All lines from the one that contains "Given: Click the Taxable Income card" through the final line of the entries must be repeated exactly. No other lines belong in the output.

· · · · ·

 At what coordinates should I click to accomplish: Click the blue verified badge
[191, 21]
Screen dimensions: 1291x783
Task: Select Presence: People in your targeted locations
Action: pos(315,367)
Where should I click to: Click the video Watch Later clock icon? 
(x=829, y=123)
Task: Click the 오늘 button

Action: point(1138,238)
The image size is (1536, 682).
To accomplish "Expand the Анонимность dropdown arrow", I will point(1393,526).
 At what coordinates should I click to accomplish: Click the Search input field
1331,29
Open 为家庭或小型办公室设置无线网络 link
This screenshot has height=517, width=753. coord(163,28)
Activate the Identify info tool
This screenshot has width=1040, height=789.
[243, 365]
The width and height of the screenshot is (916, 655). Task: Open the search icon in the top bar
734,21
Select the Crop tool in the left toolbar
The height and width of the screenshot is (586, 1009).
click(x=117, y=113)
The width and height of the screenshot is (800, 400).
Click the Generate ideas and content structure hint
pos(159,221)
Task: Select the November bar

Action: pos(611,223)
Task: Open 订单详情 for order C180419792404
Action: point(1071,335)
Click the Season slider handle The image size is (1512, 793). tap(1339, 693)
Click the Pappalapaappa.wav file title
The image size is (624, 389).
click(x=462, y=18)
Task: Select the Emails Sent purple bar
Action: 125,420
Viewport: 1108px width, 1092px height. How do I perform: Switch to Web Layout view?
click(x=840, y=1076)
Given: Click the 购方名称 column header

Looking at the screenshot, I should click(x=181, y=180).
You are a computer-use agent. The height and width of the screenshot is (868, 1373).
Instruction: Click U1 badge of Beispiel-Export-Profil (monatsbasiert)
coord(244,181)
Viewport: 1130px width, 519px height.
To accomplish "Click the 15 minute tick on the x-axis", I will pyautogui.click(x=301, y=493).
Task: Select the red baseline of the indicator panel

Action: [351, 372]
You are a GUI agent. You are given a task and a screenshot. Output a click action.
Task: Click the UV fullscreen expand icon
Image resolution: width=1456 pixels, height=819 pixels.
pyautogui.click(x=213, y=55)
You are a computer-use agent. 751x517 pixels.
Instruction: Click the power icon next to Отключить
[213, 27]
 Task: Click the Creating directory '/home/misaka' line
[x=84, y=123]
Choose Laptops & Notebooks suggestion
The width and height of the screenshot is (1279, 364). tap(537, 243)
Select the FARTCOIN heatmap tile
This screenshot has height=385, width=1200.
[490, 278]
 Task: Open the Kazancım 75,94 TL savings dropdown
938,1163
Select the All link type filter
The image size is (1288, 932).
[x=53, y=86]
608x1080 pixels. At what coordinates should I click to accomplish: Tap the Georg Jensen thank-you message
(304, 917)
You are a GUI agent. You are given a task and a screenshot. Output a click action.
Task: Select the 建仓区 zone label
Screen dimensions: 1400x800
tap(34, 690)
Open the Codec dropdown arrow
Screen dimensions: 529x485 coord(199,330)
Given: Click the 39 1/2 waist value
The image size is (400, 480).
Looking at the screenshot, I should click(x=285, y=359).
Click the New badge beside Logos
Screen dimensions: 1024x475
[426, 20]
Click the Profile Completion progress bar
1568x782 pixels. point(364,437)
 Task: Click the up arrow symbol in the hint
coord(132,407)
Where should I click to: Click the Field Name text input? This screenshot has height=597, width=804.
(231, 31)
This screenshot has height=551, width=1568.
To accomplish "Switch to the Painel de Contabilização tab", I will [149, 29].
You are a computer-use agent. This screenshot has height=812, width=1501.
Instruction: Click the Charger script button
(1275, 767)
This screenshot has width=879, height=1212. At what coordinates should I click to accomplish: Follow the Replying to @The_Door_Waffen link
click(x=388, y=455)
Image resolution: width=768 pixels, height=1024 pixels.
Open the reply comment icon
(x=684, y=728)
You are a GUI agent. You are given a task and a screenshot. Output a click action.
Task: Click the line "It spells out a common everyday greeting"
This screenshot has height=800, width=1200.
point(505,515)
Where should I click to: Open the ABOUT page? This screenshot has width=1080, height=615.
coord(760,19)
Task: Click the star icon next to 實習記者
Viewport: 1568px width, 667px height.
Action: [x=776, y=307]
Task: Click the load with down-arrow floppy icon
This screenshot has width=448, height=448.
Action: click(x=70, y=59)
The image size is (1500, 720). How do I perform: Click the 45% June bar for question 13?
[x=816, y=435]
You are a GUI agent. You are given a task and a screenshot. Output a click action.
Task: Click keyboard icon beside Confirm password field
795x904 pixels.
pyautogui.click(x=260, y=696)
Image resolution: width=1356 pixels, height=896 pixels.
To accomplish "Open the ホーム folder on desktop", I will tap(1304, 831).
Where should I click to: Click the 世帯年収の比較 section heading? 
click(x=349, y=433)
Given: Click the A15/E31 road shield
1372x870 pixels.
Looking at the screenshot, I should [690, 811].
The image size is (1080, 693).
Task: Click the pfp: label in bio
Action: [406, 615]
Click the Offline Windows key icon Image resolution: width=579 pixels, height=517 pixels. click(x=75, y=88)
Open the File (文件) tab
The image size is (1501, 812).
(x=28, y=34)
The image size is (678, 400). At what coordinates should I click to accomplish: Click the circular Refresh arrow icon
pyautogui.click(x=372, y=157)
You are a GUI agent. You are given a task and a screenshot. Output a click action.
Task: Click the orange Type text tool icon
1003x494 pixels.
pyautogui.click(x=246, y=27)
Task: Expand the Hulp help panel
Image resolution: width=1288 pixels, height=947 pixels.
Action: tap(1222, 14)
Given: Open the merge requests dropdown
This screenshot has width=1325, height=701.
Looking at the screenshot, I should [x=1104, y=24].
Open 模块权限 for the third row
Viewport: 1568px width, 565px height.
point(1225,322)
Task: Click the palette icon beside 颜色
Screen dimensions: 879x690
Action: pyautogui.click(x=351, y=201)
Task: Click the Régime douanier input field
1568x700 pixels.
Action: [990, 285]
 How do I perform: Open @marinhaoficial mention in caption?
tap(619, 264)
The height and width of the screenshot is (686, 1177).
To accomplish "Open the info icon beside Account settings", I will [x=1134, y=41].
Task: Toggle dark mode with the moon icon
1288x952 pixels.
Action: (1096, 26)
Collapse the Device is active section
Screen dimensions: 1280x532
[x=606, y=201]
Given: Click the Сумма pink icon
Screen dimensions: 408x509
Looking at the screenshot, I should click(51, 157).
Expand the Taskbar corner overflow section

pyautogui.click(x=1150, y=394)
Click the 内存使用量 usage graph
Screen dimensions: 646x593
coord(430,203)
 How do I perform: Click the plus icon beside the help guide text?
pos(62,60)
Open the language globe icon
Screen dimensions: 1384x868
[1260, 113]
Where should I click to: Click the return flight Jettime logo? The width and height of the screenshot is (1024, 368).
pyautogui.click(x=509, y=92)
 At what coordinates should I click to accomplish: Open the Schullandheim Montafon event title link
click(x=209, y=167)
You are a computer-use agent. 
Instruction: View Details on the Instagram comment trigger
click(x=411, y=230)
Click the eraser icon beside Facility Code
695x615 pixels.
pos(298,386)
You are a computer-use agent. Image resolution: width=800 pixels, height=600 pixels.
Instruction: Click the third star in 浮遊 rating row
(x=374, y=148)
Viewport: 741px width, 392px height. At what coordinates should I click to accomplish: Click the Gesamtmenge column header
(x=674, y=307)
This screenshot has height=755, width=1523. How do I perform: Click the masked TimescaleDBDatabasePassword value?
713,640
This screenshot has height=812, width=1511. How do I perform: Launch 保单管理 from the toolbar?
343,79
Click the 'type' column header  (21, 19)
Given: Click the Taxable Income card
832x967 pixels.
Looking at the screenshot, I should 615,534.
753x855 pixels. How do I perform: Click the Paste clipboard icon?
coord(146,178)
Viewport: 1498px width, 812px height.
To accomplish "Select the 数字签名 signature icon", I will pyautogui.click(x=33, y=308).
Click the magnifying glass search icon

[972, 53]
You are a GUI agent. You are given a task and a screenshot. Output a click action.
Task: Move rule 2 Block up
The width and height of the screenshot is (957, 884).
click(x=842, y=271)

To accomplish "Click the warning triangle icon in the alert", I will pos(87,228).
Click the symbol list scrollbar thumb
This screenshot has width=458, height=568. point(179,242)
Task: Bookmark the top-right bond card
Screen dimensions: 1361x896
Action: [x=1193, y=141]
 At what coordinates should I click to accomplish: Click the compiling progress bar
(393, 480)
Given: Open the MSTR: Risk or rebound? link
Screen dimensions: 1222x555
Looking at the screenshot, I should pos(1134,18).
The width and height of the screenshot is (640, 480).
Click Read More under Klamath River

· · · · ·

Response to the exercise:
Given: Click the Taxable Income card
832x967 pixels.
Looking at the screenshot, I should 615,534.
753x855 pixels. How do I perform: Click the Paste clipboard icon?
coord(146,178)
Viewport: 1498px width, 812px height.
To accomplish "Select the 数字签名 signature icon", I will pyautogui.click(x=33, y=308).
Click the magnifying glass search icon

[972, 53]
You are a GUI agent. You are given a task and a screenshot. Output a click action.
Task: Move rule 2 Block up
The width and height of the screenshot is (957, 884).
click(x=842, y=271)

To accomplish "Click the warning triangle icon in the alert", I will pos(87,228).
Click the symbol list scrollbar thumb
This screenshot has width=458, height=568. point(179,242)
Task: Bookmark the top-right bond card
Screen dimensions: 1361x896
Action: [x=1193, y=141]
 At what coordinates should I click to accomplish: Click the compiling progress bar
(393, 480)
Given: Open the MSTR: Risk or rebound? link
Screen dimensions: 1222x555
Looking at the screenshot, I should pos(1134,18).
The width and height of the screenshot is (640, 480).
Click Read More under Klamath River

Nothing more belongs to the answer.